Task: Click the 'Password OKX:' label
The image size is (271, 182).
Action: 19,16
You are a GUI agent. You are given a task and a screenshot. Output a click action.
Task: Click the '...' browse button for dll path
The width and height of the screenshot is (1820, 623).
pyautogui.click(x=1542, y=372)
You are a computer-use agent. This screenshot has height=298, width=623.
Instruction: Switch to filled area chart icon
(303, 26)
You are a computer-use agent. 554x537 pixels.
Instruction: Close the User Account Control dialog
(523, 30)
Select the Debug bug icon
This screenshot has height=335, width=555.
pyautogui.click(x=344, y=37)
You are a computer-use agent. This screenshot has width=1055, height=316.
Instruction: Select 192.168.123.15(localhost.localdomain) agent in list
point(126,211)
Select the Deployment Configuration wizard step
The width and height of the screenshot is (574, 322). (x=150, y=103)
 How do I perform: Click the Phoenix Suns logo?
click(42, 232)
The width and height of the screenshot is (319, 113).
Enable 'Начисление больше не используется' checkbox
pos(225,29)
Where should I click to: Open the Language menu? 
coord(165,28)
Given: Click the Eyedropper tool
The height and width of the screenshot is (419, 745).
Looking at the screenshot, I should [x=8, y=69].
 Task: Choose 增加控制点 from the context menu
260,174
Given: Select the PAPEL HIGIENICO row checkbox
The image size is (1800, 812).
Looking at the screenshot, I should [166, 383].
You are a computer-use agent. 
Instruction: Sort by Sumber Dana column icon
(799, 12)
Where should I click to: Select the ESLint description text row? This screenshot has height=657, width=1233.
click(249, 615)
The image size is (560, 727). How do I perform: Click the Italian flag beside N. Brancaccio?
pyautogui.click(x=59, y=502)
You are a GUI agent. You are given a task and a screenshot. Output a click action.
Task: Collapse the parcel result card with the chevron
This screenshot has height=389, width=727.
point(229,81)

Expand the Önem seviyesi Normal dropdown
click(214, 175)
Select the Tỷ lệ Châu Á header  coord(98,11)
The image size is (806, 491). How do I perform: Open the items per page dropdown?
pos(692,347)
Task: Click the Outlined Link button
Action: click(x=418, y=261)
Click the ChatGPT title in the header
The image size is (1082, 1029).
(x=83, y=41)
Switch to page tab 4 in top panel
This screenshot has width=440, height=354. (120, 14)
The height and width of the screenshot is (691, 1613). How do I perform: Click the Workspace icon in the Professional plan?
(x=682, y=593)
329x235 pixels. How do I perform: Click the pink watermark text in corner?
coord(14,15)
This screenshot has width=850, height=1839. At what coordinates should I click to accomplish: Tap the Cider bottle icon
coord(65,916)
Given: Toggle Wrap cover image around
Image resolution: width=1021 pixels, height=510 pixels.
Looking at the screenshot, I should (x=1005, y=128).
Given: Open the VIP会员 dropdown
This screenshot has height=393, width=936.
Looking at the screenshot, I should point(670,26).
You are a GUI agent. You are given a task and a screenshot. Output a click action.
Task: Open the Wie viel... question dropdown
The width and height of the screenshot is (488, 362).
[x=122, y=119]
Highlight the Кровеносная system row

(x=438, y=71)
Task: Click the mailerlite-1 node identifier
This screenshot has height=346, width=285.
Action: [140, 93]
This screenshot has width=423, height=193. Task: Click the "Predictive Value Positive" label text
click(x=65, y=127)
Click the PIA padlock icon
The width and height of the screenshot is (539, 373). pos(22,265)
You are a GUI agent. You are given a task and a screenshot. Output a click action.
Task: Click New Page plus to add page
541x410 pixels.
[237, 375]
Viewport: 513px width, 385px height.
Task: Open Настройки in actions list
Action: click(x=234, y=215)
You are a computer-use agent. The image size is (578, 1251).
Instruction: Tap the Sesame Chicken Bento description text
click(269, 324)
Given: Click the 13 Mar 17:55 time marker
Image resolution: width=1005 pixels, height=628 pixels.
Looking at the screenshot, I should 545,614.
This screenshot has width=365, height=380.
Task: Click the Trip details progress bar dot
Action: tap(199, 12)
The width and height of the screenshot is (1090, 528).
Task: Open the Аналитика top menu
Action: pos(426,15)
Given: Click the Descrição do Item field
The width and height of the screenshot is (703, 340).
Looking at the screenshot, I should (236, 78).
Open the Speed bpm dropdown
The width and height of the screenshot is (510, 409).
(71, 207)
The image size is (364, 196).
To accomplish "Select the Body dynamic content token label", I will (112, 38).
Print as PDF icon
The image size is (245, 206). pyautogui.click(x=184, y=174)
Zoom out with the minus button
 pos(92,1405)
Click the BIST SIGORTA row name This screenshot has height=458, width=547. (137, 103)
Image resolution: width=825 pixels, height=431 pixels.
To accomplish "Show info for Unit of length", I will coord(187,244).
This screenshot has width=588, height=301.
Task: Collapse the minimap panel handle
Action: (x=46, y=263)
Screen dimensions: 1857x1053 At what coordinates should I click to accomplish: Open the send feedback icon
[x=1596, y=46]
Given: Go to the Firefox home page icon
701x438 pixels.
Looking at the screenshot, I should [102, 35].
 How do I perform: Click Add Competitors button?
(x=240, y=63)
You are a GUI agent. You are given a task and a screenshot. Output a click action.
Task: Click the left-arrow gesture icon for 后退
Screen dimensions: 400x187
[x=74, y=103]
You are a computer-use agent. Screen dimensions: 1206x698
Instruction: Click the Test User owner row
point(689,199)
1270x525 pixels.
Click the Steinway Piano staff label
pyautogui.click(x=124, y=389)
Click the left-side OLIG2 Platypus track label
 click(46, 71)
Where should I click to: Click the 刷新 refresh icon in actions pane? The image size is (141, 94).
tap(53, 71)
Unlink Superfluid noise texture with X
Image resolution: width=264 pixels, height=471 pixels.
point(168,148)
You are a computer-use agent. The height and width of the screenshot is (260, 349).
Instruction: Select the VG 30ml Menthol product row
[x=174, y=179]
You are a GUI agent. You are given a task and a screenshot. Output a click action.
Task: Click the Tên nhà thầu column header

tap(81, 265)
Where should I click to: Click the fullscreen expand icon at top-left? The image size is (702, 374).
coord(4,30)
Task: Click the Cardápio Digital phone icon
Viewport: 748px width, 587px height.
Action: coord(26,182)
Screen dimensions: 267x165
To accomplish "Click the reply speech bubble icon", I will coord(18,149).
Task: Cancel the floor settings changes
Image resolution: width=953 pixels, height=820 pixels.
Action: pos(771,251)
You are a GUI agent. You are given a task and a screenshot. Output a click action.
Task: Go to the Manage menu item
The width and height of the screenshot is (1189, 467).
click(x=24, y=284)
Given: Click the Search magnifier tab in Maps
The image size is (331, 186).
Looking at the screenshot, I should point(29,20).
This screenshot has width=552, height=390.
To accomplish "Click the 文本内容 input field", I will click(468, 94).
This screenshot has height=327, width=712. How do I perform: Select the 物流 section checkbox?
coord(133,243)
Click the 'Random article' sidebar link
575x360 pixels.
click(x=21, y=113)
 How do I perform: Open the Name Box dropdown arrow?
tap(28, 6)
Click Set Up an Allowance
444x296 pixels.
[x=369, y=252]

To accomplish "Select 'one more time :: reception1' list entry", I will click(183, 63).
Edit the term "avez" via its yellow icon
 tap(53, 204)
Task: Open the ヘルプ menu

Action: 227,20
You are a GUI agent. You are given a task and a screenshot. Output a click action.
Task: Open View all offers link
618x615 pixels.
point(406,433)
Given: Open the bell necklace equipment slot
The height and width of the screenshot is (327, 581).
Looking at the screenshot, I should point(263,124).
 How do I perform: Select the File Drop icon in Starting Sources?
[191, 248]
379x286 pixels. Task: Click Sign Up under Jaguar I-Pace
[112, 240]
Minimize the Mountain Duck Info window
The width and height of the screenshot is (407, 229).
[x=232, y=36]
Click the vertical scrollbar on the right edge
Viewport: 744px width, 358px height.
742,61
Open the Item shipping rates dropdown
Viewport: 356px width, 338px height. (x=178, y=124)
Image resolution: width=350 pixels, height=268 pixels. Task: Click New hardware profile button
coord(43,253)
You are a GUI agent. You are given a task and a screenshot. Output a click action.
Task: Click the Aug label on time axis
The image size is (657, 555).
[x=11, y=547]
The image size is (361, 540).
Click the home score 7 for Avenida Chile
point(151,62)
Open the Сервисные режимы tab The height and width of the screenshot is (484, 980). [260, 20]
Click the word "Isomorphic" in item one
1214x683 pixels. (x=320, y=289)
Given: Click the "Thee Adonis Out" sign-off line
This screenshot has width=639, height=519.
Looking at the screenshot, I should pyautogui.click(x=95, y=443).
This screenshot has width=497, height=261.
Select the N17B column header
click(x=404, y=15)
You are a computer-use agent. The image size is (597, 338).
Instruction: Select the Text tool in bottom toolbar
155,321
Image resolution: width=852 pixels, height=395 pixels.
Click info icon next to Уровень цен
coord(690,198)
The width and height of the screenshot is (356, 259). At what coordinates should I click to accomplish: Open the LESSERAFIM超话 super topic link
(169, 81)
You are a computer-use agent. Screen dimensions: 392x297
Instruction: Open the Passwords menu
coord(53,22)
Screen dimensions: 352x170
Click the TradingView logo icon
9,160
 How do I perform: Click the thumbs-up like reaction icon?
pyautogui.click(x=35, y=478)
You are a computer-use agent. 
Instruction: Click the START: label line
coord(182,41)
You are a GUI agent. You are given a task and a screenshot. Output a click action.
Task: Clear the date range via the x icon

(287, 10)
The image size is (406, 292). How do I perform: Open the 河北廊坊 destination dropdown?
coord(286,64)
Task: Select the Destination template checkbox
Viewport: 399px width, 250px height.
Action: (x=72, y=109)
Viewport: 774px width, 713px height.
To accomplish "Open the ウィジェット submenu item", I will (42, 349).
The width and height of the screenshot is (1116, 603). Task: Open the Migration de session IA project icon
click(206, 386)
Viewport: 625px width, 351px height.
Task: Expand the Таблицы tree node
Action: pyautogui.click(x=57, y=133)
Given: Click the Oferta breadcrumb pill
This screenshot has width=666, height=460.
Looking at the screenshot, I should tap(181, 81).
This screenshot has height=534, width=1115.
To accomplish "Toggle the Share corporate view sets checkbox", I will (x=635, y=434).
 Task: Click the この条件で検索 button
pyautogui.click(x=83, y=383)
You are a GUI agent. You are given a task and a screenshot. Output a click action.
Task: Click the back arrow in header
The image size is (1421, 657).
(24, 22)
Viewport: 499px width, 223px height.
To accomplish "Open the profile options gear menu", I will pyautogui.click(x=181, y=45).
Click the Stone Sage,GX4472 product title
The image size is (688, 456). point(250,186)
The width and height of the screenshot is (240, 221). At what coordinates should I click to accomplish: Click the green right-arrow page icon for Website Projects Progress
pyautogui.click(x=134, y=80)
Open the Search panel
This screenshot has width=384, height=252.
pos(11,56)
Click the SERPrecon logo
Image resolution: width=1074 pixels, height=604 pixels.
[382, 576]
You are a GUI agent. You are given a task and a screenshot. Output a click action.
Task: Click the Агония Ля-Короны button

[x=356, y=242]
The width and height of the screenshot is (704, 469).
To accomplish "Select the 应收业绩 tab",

• WORK TO BE COMPLETED: Reprint exactly the lines above that start at the one with "Instruction: Switch to filled area chart icon" and end at the one with "Given: Click the Eyedropper tool", keeping both and adding none.

• RESPONSE TO THIS TASK:
Instruction: Switch to filled area chart icon
(303, 26)
You are a computer-use agent. 554x537 pixels.
Instruction: Close the User Account Control dialog
(523, 30)
Select the Debug bug icon
This screenshot has height=335, width=555.
pyautogui.click(x=344, y=37)
You are a computer-use agent. This screenshot has width=1055, height=316.
Instruction: Select 192.168.123.15(localhost.localdomain) agent in list
point(126,211)
Select the Deployment Configuration wizard step
The width and height of the screenshot is (574, 322). (x=150, y=103)
 How do I perform: Click the Phoenix Suns logo?
click(42, 232)
The width and height of the screenshot is (319, 113).
Enable 'Начисление больше не используется' checkbox
pos(225,29)
Where should I click to: Open the Language menu? 
coord(165,28)
Given: Click the Eyedropper tool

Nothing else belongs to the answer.